Tip to motorists cited for moving violations: Don’t bother telling the judge that you’re “a good tax-paying citizen” who “shouldn’t be getting a ticket in this speed trap.”
That was one of the losing defenses in a recent study by USC researchers of 375 cases in L.A. traffic courts.
Communications professor Michael Cody and graduate student Margaret McLaughlin found that the defendants who beat the rap most often--75% of the time--were those who came armed with photographs or other physical evidence. (The overall not guilty rate was 23%.)
The study also reveals the creativity of L.A. drivers, whose colorful alibis included:
“I was driving a new Mercedes that was shipped from Europe. It doesn’t show your speed in m.p.h.; it shows it in kilometers.”
“I was asking directions from a woman at the bus stop and had no idea she was a prostitute. I was not on the sidewalk (but) had pulled into the gas station.”
“I left my curling iron on, and was rushing to get home to turn it off before the house burned down.”
The judge’s verdicts on the above three:
Hah. Hah. Hah.
Tom Benecke of Thousand Oaks spotted a sign that warned in a corridor of an L.A. courthouse: “Quiet Please--Electronic Recording Equipment in Use.”
“What are they recording?” asks Benecke, pointing out that the sign is in front of the men’s room.

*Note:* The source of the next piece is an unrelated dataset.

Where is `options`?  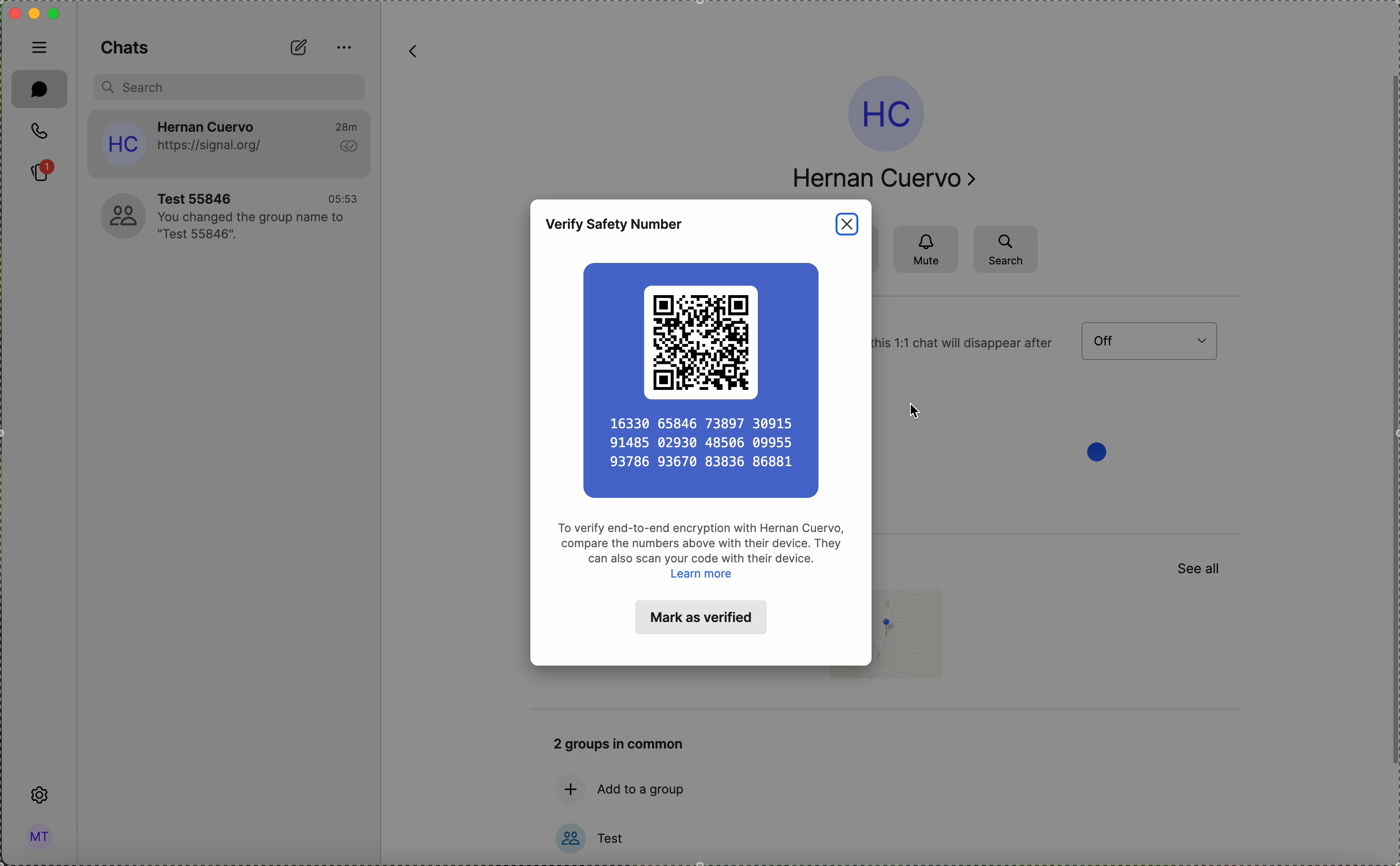
options is located at coordinates (342, 50).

While you’re pondering that one, maybe you can provide an explanation to Sara Meric, who showed us an envelope that she had mailed to “City Hall, Santa Monica.”

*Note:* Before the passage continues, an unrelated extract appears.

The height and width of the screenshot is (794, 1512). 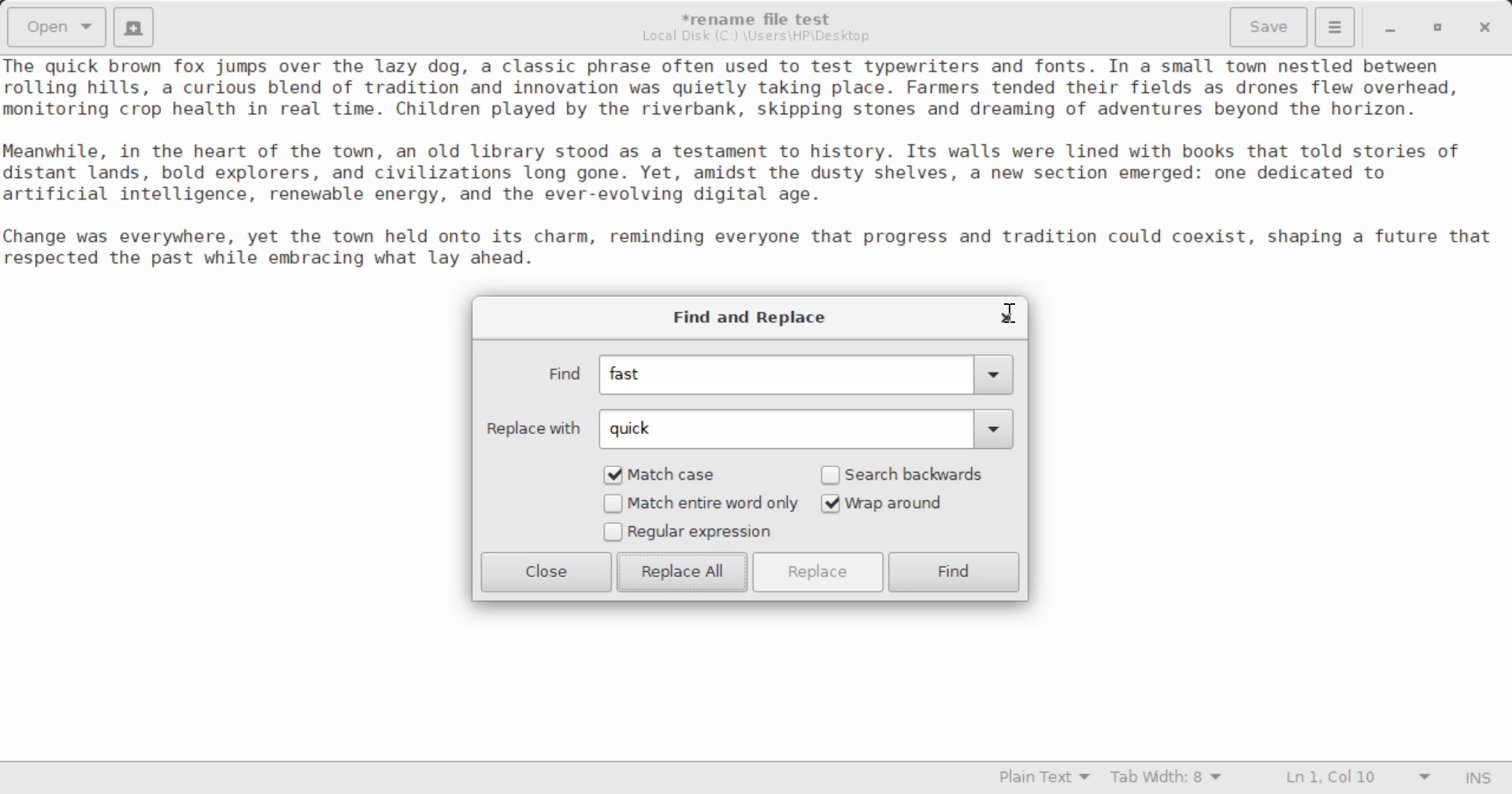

It came back stamped, “No Such Address.”
This just proves once again that, in The People’s Republic of Santa Monica at least, you can’t find City Hall.
When cholesterol warnings were sounded a few years ago, sales of eggs fell faster than you can say Humpty Dumpty. But now, the California Egg Commission has kicked off a hard-boiled campaign stressing new studies that show eggs contain 22% less cholesterol than previously believed.
Home economist Cathi Hofstetter, dressed like a policewoman at a Culver City press conference, set Egg “free” because it “had been given a bad rap all these years.”
No word on when Egg’s cellmate--Bacon--might be pardoned.
Only in L.A. List of the Week--City ordinances passed in 1850 after L.A. had come under American rule:
Article 6--"Every citizen . . . shall, as a duty, sweep in front of his habitation on Saturdays, as far as the middle of the street.”
Article 10--"Every shop or tavern shall close in winter at 8 o’clock and in summer at 9 o’clock at night.”
Article 13--"Whoever shall walk the streets in a scandalous attire or molest the neighbors with yells, or in any other manner, shall be taken to jail.”
The 1,000-member International Flat Earth Society, which contends, among other things, that the manned missions to the moon were hoaxes, is based in the Antelope Valley city of Lancaster.